** Assigned task **
Return all lines from the entries below in which the word "will" is present.

Collected data entries
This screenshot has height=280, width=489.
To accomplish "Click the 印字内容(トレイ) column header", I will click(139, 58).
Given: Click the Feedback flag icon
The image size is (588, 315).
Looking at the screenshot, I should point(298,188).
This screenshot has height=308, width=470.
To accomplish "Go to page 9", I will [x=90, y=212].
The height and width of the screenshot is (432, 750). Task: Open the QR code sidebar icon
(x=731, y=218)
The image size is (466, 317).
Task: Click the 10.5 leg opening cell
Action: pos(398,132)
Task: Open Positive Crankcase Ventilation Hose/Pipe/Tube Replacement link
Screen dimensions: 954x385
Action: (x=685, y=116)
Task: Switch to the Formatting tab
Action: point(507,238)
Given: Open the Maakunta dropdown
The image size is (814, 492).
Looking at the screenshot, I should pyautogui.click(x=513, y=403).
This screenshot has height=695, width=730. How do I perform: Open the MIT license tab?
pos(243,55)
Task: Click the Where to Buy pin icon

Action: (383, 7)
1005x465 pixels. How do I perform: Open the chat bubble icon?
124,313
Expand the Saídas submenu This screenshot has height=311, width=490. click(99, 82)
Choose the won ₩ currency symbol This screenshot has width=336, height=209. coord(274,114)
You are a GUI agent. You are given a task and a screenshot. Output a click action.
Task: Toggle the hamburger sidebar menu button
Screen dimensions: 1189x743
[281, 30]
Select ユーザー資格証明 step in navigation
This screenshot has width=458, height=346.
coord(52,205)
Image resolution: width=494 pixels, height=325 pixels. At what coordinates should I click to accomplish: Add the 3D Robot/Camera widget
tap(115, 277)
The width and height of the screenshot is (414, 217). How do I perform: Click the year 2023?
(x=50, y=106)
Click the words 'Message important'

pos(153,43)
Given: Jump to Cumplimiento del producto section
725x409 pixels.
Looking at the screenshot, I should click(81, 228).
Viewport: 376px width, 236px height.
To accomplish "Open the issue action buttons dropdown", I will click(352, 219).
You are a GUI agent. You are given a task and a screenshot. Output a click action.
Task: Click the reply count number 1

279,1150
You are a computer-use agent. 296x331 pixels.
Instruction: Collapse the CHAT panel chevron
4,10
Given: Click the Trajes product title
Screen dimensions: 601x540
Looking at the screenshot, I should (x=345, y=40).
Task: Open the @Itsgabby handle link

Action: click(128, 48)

** Response to this exercise **
To accomplish "Click the 印字内容(トレイ) column header", I will click(139, 58).
To accomplish "Go to page 9", I will [x=90, y=212].
To accomplish "Open the issue action buttons dropdown", I will click(352, 219).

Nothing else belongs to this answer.